-- Work required --
Return verbatim the listing lines from the one containing "Click the DSCOVR legend entry" through the one containing "[x=472, y=174]", including both. Leave the pictures out of your answer.
++++ Supplied material
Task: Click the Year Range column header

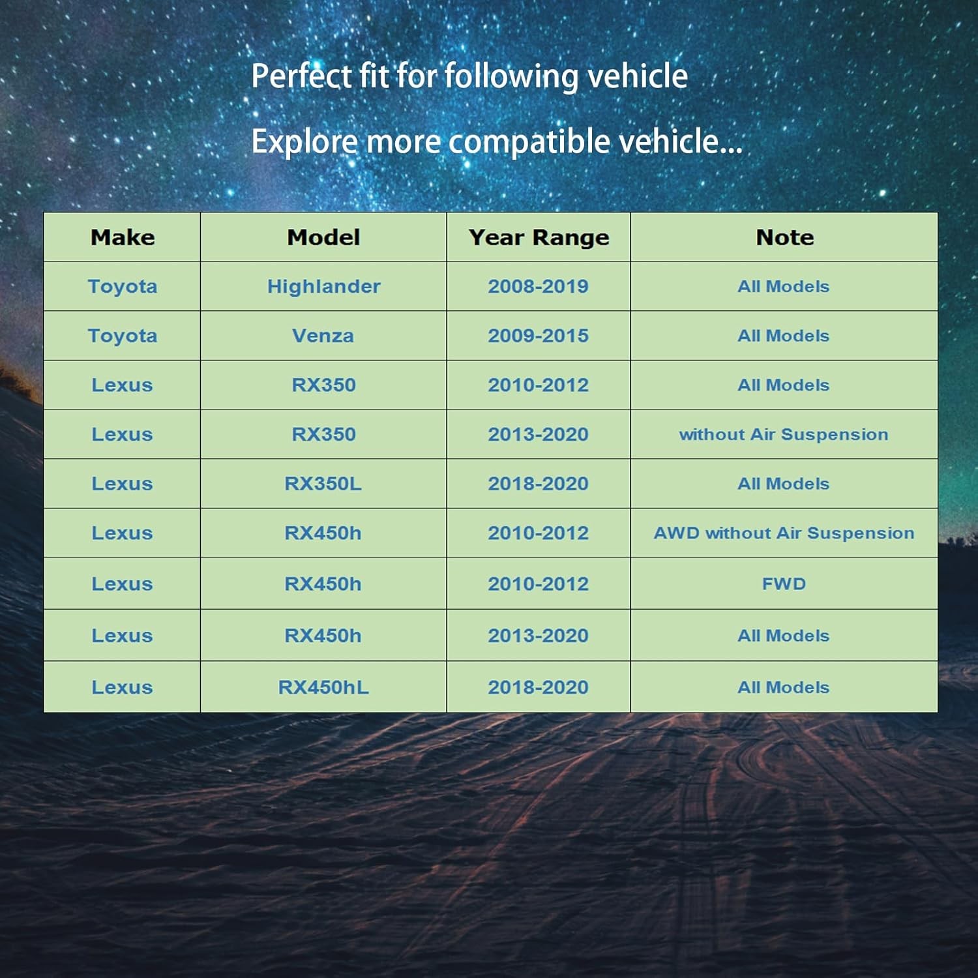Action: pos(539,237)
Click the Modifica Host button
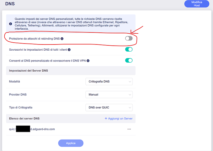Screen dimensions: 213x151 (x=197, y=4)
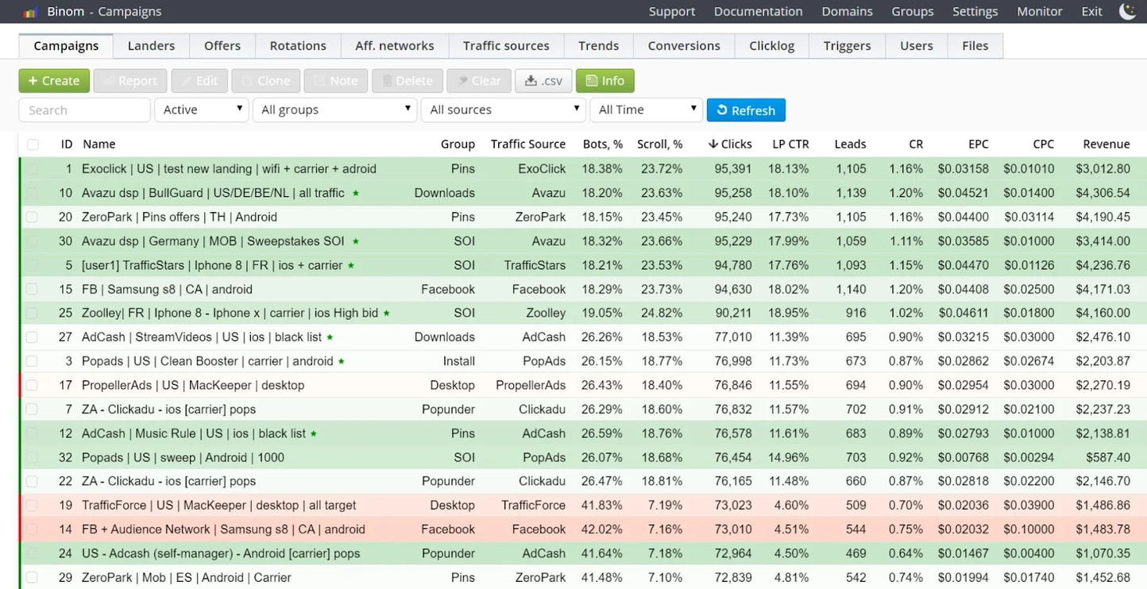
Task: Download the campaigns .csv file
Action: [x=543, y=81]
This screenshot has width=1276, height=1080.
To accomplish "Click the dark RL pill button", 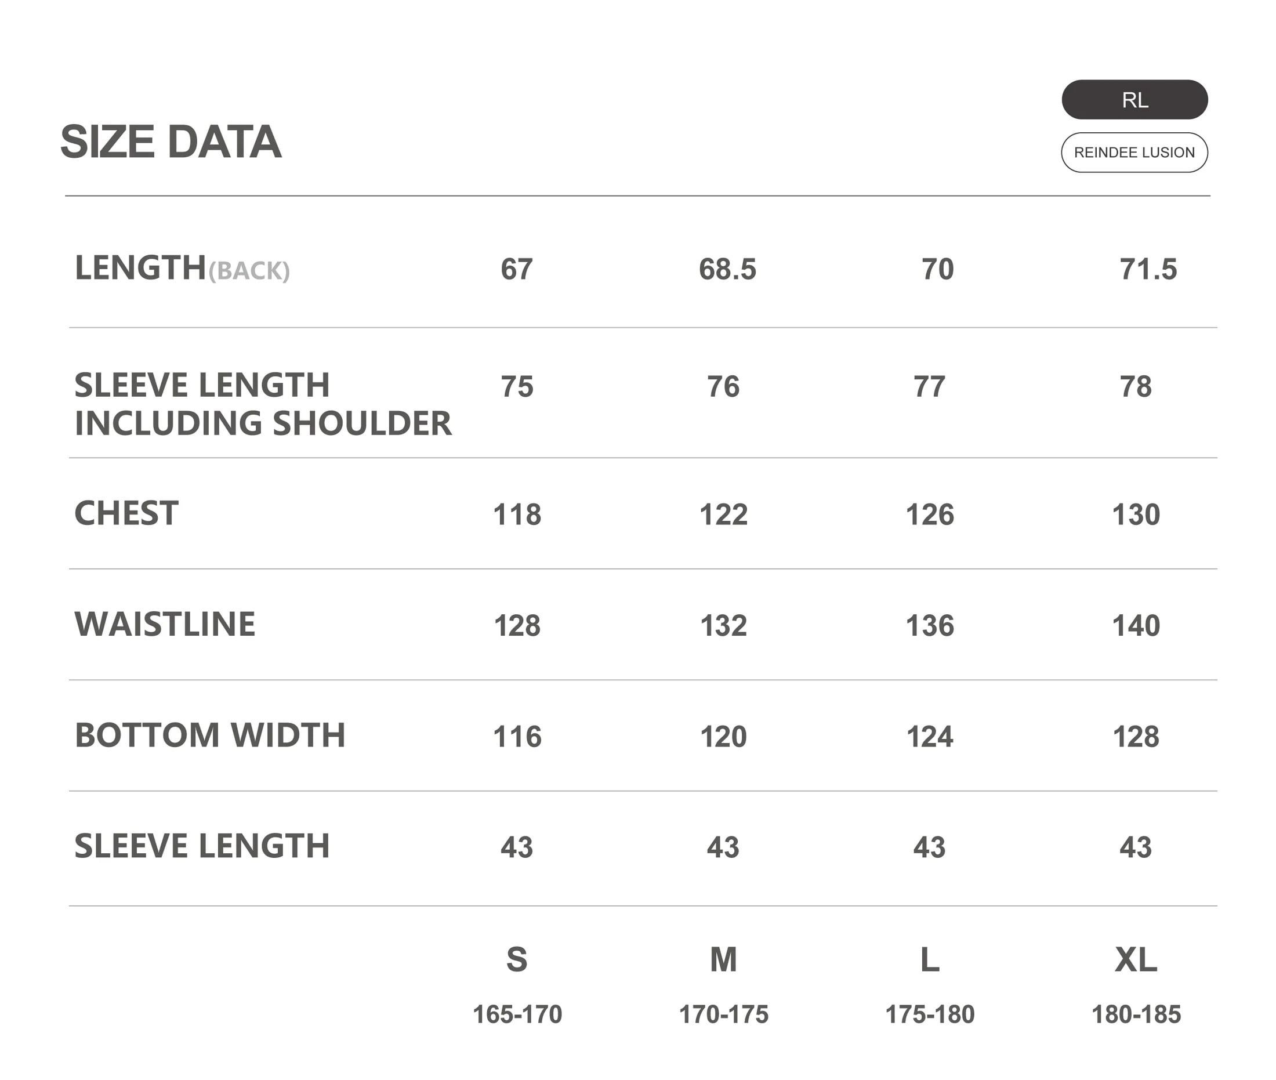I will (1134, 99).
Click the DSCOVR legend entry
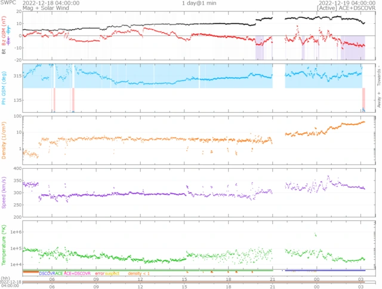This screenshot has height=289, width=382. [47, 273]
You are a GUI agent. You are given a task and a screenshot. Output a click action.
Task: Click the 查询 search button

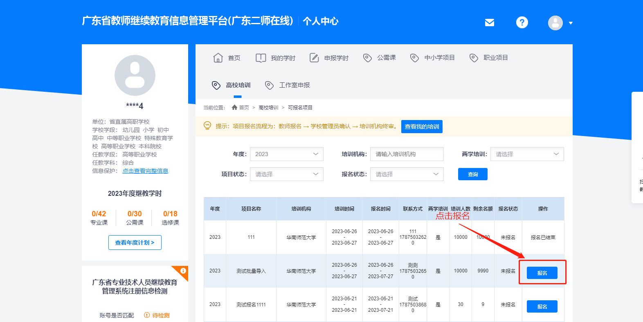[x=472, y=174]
++++++++
++++ Supplied material
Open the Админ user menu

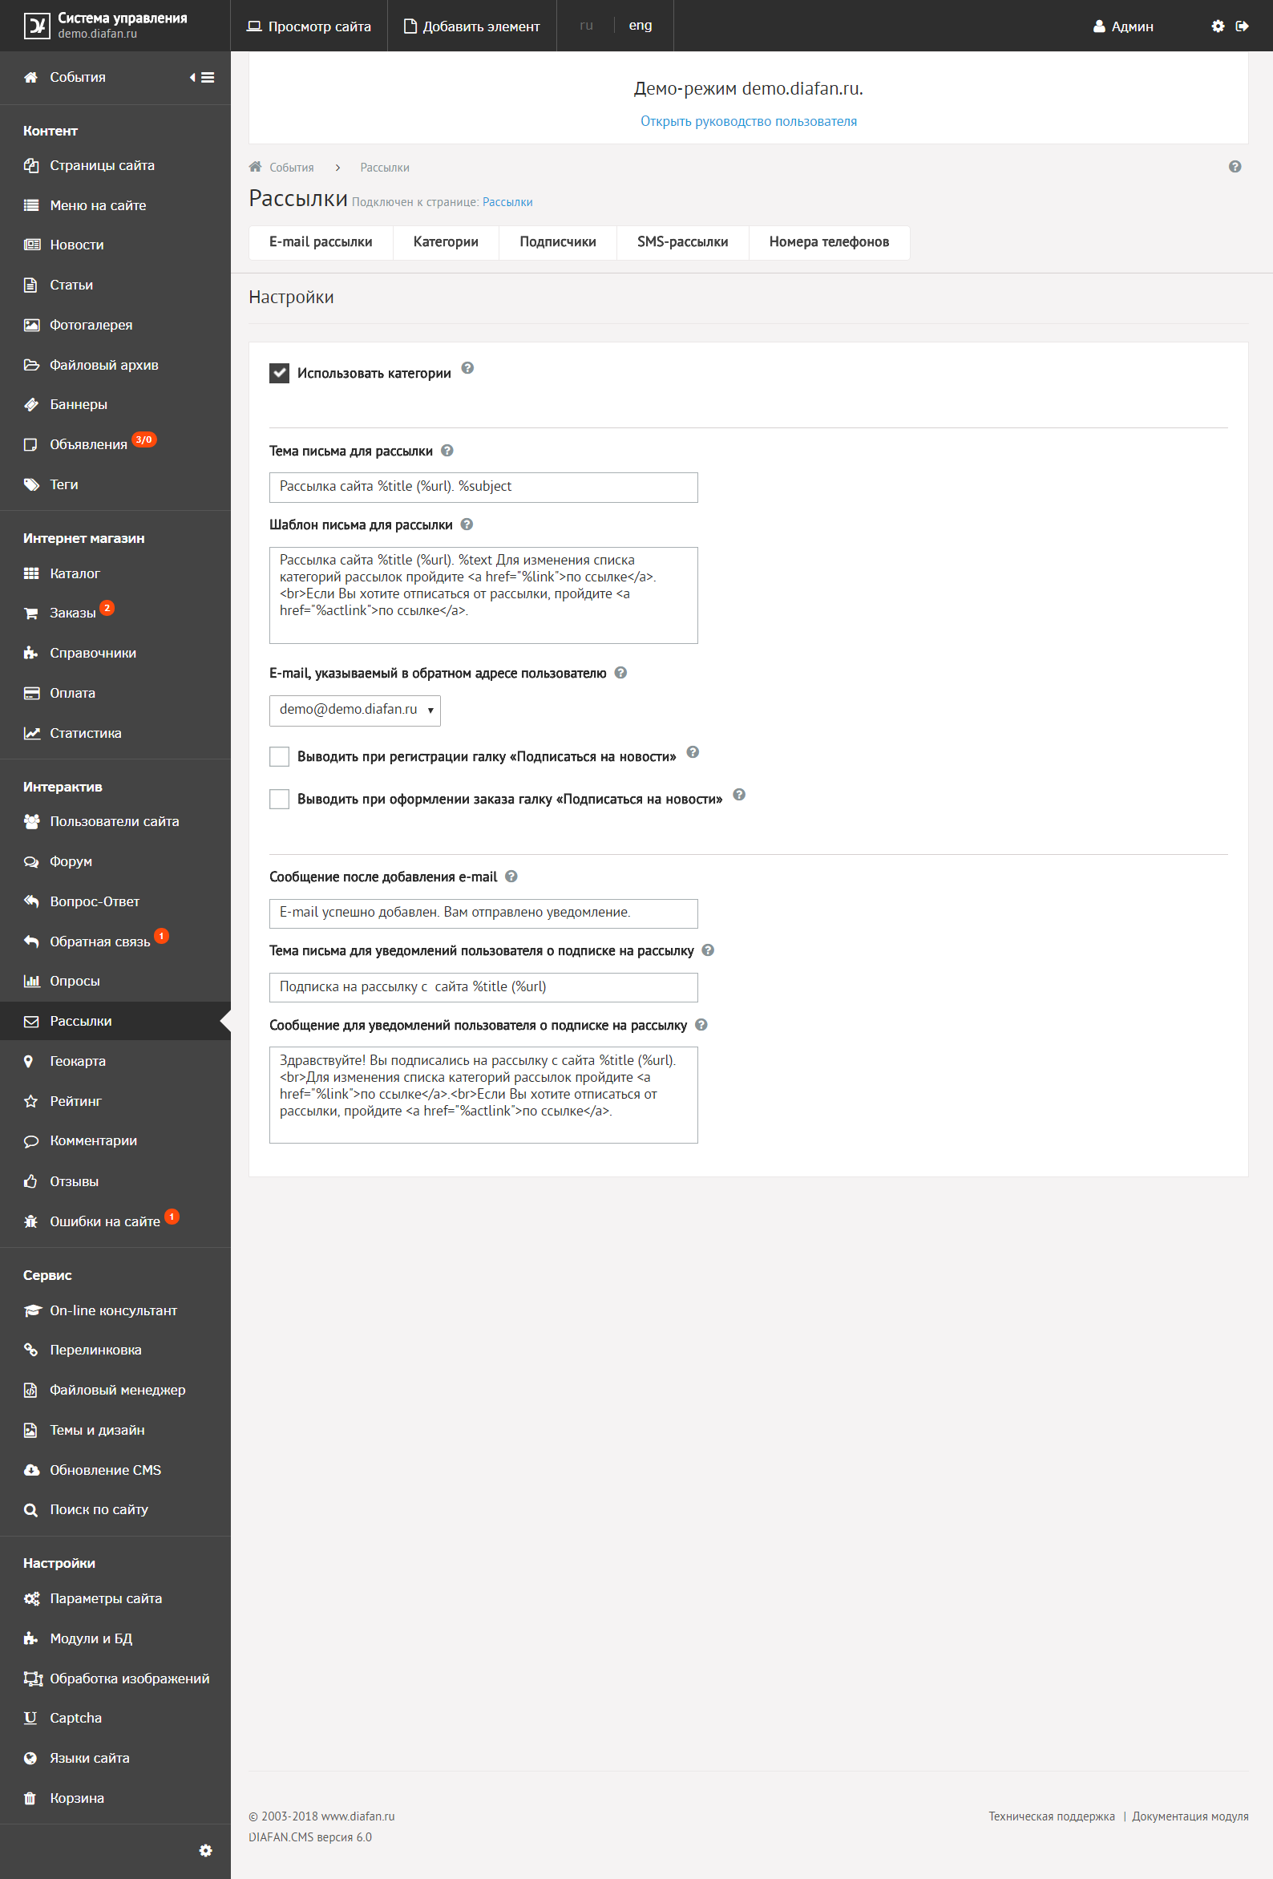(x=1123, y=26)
++++++++
++++ Supplied material
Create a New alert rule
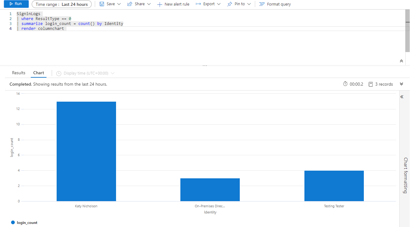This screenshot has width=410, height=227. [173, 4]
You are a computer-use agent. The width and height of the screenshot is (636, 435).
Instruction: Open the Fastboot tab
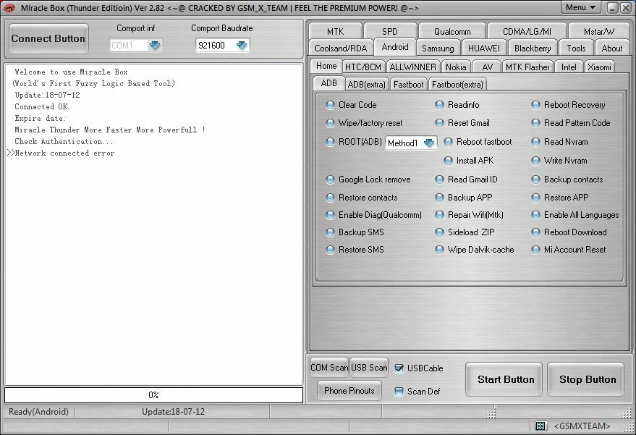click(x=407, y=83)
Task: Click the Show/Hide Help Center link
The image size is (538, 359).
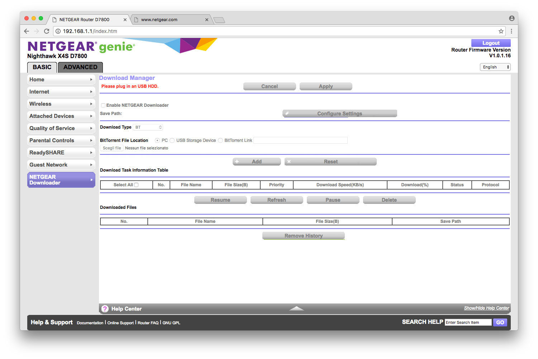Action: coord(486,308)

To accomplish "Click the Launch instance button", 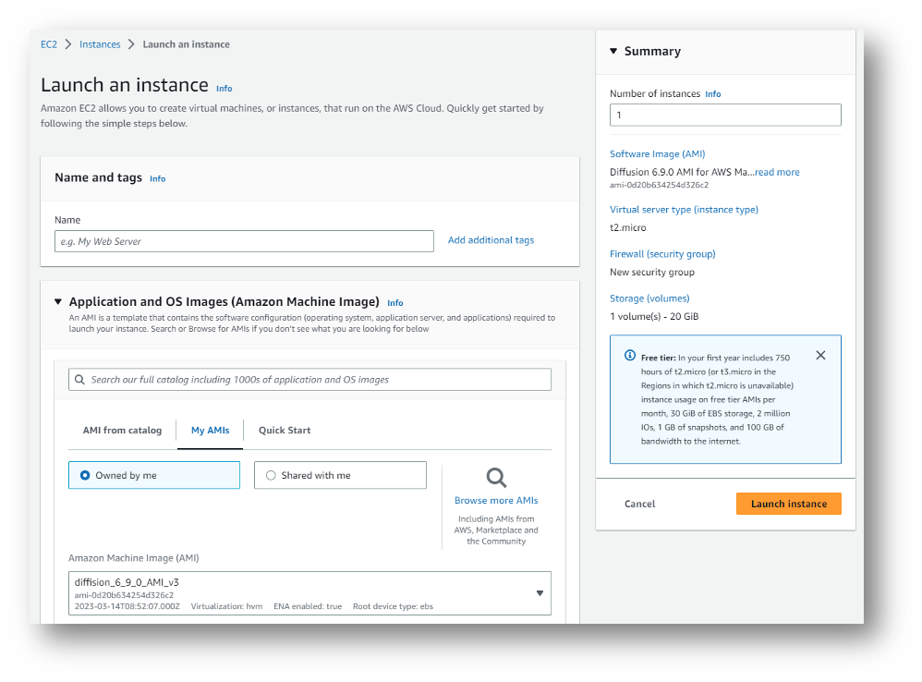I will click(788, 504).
++++++++
-- Response --
Click the DSCOVR legend entry
This screenshot has height=289, width=382. [47, 273]
You are a GUI agent. You are given a task and a screenshot. Output a click action.
Task: Click the 查询 search button

[x=472, y=174]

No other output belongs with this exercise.